The state directory contains a number of different items:

config.json

This file contains the list of currently configured checkouts. It contains a JSON dictionary mapping the absolute path to the checkout to the name of the EdenFS clients/ state directory that contains the state for this checkout.

Early on in EdenFS development we stored most configuration as JSON, but we have since migrated most configuration to TOML. This is the last remaining configuration file that is still JSON, and eventually its state should probably be moved into the config.toml file below.

config.toml

This file contains other instance-wide EdenFS configuration settings.

logs/edenfs.log

This is the main EdenFS log file. This contains logs from the EdenFS daemon, in Google Logging format:

LmmDD HH:MM:SS.USECS THREAD FILE:LINE] MSG

  • L: A 1-character code describing the log level (e.g., E for error, W for warning, I for info, V for "verbose" debug messages)
  • mm: 2-digit month
  • DD: 2-digit day
  • HH: 2-digit hour, 24-hour format
  • MM: 2-digit minute
  • SS: 2-digit second
  • USECS: 6-digit microseconds
  • THREAD: Thread ID
  • FILE: Filename (just the last component)
  • LINE: Line number
  • MSG: The actual log message

In addition, output from commands spawned by EdenFS will also be directed to this log file. In particular, when importing data from EdenSCM the output of the eden debugedenimporthelper command command will be sent to this file.

storage/

This directory primarily contains a cache of imported source control data.

clients/

The clients subdirectory contains one subdirectory per checkout managed by EdenFS. The config.json file listed above contains the mapping between the absolute paths of checkouts to their clients/ state directory.

Note that this directory is called clients/ largely for historical reasons. Early on in EdenFS development we used the term "client" to refer to a checkout. This is one of very few remaining locations where this old terminology is still used. Eventually it might be nice to rename this directory, but we would need to build some tooling to help migrate existing EdenFS state directories in order to do so.

clients/NAME/config.toml

Inside each checkout state directory the config.toml file contains some details about the checkout configuration. In particular, this includes information about the backing repository where source control data for this checkout can be found.

clients/NAME/SNAPSHOT

This file contains the ID of the source control commit that is currently checked out in this checkout. Each time a user checks out a different commit EdenFS will update this file.

clients/NAME/local/

This directory contains the overlay state for the checkout: information about files and directories that have been locally modified.

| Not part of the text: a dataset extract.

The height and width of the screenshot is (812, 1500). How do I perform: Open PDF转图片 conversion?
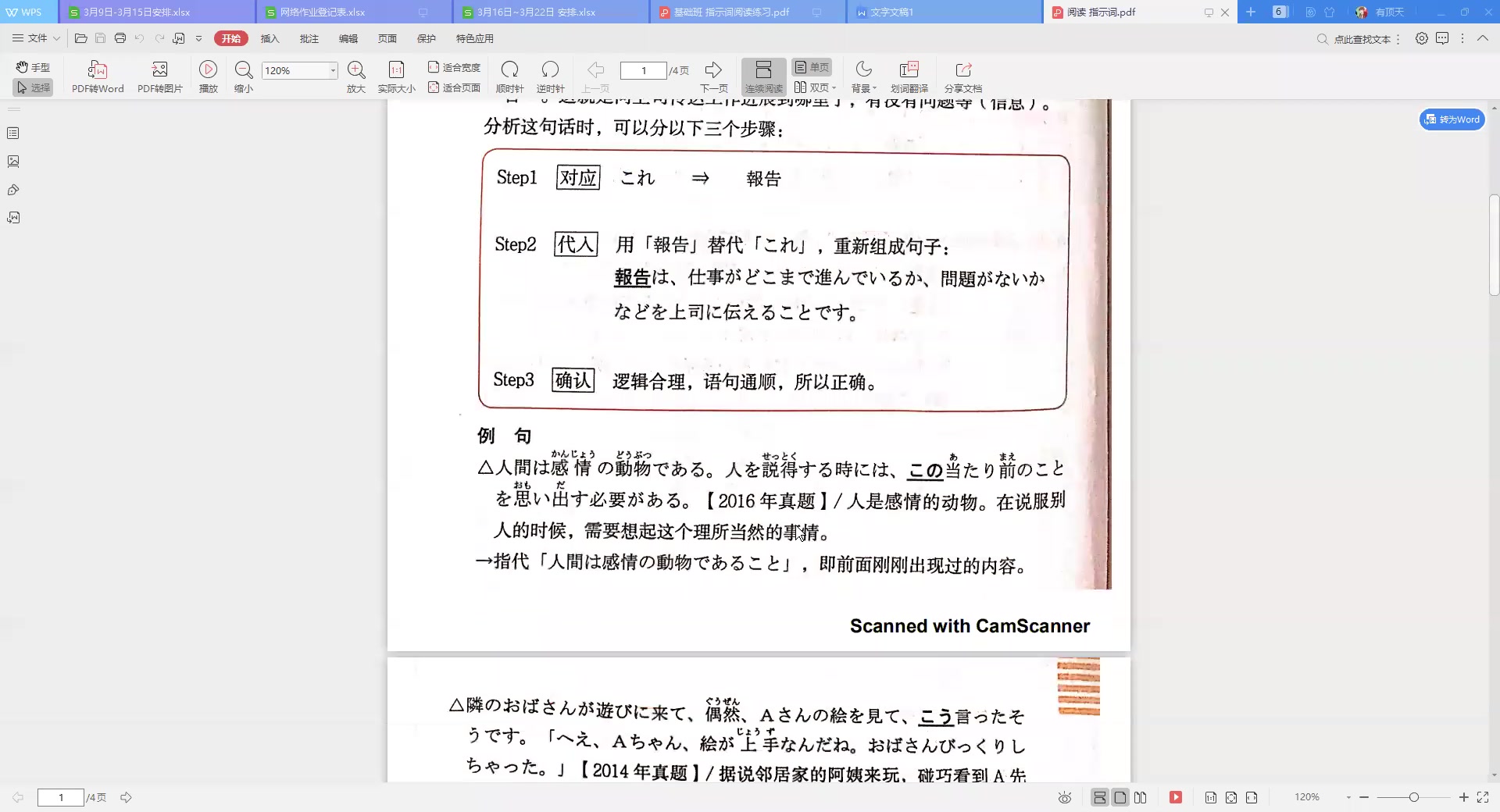[x=160, y=76]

For files that have never been modified, EdenFS knows it can retrieve the file contents from source control. Therefore EdenFS normally only need to track a source control object ID that can be used to fetch the file contents. However, once a file has been modified locally there is no longer a source control object ID that can be used to fetch the file contents. Therefore EdenFS must store the full file contents, and it does so in this directory.

Files that have been locally modified are referred to as "materialized". Files are tracked in the overlay if and only if they are materialized.

The Privhelper Process

For the most part EdenFS runs as a normal, unprivileged process with the permissions of the user that started it. However, on Linux and Mac mounting and unmounting directories requires elevated privileges, and cannot be done by normal users.

In order to overcome this, EdenFS runs as a pair of processes on Linux and Mac: the main process running as the user, and a privileged helper process running with root privileges. The privileged helper process exists only to perform mount and unmount operations.

In order to start the privhelper process EdenFS must be started as root. This can either be done by installing EdenFS as setuid root, or by invoking EdenFS using sudo. Once EdenFS starts it immediately forks off the privileged helper process and then drops privileges. The main EdenFS process can then send mount and unmount requests to the privhelper process over a Unix domain socket pair.